EXTRACT TO READ
▼

A buzzsaw started up. Eeeennnnnhh. "You hear that?" Wangyal inquired, unnecessarily. "I visualize that as a beautiful instrument."

Chasing Babies

"If the end is right, it justifies the beans."
— Stephen Sondheim, Into the Woods

Last week reports of prospective parents thrown into turmoil by the new Guatemalan adoption scandals took me back. In the early 1990s I was in Romania when the gold rush for orphans was under way following the fall of the indescribably crazy Nicolae Ceascescu. I'd been sent there by a celebrity magazine to do a light profile of a tennis star, and I did, but the free-for-all for babies was overwhelming Bucharest , and I've remembered it vividly ever since.

It all centered around the Hotel Triumf, a sinister mass of brick resembling a 19th-century mental hospital. Till recently it had been a guesthouse for B-list Communist bureaucrats, and the staff was just now taking its first stab at catering to customers Western-style. The notion of what that involved was still imperfect. Guests routinely had to bribe the desk clerk to check in or out, or the maid to get soap and towels. Nevertheless the place was thronged, the Triumf having become unofficial headquarters for many of the Westerners pouring into the country to adopt a child. In the lobby — painted a queasy institutional green, dotted with palmettos and, it was widely assumed, agents of the secret police — Americans and Europeans could be found each day cooing over infants not officially theirs yet or haggling with lawyers and translators. Other adopters, many of them single women, filled the dining room with babies attached to their shoulders, but racked with fear like everyone else that their paperwork wouldn't go through. Some hadn't found a child yet at all. They were depressed and jealous. Like Rick's Cafe in Casablanca, the Triumf was the place where plans were hatched, deals were struck and rumors mongered, and where everyone asked, as if anyone knew, What's going on?

▲

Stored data
▼

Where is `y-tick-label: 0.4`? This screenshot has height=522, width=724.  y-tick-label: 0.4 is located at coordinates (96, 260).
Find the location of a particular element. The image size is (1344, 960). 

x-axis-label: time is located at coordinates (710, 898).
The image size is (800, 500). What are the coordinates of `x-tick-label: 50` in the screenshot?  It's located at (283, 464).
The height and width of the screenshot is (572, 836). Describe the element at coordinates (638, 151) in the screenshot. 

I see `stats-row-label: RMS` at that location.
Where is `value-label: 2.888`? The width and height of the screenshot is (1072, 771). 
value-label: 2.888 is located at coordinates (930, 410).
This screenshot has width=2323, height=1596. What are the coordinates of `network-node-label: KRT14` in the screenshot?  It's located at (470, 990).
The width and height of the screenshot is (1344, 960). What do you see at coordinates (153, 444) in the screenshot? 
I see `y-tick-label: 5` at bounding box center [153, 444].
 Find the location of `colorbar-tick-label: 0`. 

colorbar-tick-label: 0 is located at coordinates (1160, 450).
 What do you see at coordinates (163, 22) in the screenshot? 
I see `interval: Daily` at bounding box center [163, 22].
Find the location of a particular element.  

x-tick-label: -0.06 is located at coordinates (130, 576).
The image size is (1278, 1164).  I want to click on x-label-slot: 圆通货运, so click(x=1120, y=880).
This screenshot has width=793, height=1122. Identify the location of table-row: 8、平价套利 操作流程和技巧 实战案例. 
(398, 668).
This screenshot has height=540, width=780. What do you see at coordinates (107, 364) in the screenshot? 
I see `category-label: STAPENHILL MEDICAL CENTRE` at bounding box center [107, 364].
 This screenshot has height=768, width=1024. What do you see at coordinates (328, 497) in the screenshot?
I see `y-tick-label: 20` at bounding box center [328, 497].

▲

GOAL OF THE EXERCISE
In the Chasing Babies piece, write out word for word the passage that opens with the words "Last week reports" and closes with "vividly ever since.".

REPLY
Last week reports of prospective parents thrown into turmoil by the new Guatemalan adoption scandals took me back. In the early 1990s I was in Romania when the gold rush for orphans was under way following the fall of the indescribably crazy Nicolae Ceascescu. I'd been sent there by a celebrity magazine to do a light profile of a tennis star, and I did, but the free-for-all for babies was overwhelming Bucharest , and I've remembered it vividly ever since.